KE writes from Turkey:
I’ve just read your comments on Bernard Lewis’s lecture. Now I didn’t read the whole thing, and I most certainly don’t consider Lewis as one of my mentors or anything, but the things he says about the Ottoman reality is very close to the historical truth. Modernization had terrible effects on the traditional structures on this part of the world. Had they been maintained, the Middle East could have been a much more stable, law-abiding, peaceful place.
And yet, you have nothing to spare for the man other than piling opprobrium. You seem to expect comments on Islamic “doctrine,” as if history is a Hegelian play-out of geists of this or that variety when in fact it’s a messy, intricate web of actual events that defy being reduced to ideological categorization. It seems that from your perspective, the world only functions via doctrines.
I remember you being “staggered” when I mentioned women in Istanbul dressing half naked. Now was that also due to the fact that what I related contained no references to the Islamic doctrine?
LA replies:
Lewis says, inter alia, that the traditional world of Islam was “democratic” simply because the Ottoman sultan “consulted” with various parties before making a decision. Thus either a system is an absolute one-man dictatorship (the straw man he has set up), or it is a “democracy.” Such Muslim “democracy,” he then says, was undercut by the rise of modern Arab despotisms.
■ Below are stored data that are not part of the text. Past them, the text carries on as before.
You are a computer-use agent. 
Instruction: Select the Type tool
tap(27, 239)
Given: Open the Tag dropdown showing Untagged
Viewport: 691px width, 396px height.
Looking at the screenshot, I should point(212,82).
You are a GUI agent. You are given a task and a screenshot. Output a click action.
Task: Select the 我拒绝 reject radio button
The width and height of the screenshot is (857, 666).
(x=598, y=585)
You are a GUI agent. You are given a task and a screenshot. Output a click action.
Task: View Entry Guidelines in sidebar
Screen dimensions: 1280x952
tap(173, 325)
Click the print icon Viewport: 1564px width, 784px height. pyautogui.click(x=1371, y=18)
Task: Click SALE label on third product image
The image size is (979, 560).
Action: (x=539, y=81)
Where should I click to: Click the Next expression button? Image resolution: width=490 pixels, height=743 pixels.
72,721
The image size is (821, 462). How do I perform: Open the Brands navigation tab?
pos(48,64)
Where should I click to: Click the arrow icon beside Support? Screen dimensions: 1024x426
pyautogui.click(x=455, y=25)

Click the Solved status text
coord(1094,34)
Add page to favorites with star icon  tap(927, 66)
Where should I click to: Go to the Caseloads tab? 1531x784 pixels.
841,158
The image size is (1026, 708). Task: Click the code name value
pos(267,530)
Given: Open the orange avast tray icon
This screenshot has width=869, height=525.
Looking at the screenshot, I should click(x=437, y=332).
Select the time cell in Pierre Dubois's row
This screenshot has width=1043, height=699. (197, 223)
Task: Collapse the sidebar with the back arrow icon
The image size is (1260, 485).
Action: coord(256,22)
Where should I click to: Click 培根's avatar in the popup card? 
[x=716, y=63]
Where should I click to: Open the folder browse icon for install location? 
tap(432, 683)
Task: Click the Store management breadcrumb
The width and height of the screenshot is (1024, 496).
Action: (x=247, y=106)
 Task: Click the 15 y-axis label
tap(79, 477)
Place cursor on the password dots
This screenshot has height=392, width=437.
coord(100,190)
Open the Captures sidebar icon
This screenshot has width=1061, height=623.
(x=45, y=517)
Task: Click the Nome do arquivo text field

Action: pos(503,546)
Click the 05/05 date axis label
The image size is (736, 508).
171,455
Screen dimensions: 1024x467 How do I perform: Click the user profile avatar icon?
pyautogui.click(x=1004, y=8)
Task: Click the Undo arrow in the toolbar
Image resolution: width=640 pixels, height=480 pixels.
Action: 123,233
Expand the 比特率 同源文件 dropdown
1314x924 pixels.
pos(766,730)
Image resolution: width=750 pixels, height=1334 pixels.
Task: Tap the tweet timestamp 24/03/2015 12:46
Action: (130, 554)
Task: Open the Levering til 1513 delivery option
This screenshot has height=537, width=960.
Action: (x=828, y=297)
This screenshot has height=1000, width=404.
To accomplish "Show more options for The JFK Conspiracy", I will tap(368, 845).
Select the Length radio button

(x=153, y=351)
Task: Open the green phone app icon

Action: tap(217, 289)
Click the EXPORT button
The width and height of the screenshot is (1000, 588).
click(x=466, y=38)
This is the caricature to which he reduces the Muslim world, a caricature in which the actual structure of sharia-based Muslim society is entirely absent. Then he goes on to imply that because traditional Islam had “consultation,” while 19th century American women were “disenfranchised,” traditional Islam may have been at least as democratic as imperfectly democratic America! And throughout this discussion, as I mentioned, he does not have one reference to sharia or jihad or dhimmitude or any other aspect of actual Islam and the way it deals with non-Muslims. It is a whitewash worthy of Karen Armstrong. Lewis has become the Karen Armstrong of the neocons.
Carl Simpson writes:
I wonder what the esteemed Dr. Lewis would have to say about this story about a Muslim cab driver in London who refused to take a blind passenger and her dog because of the Muslim shia rule that dogs are unclean. The more I read and learn, the more I am forced the realize that Islam and liberalism are very similar insofar that there is no bottom, no point at which the ideology is held in check by a transcendent morality. Leftists, whether of the Marxist or National Socialist flavor, slaughtered untold millions in their attempts to achieve utopia from Lenin’s USSR to Pol Pot’s Cambodia. Muslims are similarly “inspired,” so to speak. Whether it’s firing AK-47s at the backs of fleeing children in Beslan, indiscriminate slaughter via suicide bombs in Israel, or refusing a blind woman’s guide dog to ride in a cab in dhimmified Britain, there is no level too low for these folks. They will stop at nothing, literally.
LA replies:
One of the staggering falsehoods in Lewis’s lecture was that he presents a handful of Arab despotisms as representative of the “bad” modern Islam while he ignores, e.g., Iran, where the Ayatollah Khomeini brought back the traditional shia regime. How does Iran fit into his scheme of “good” trad Islam supplanted by “bad” mod Islam? It doesn’t, so he ignores it.
KE replies:
I think I’m beginning to see what you mean. Still, this deserves a bit further pondering.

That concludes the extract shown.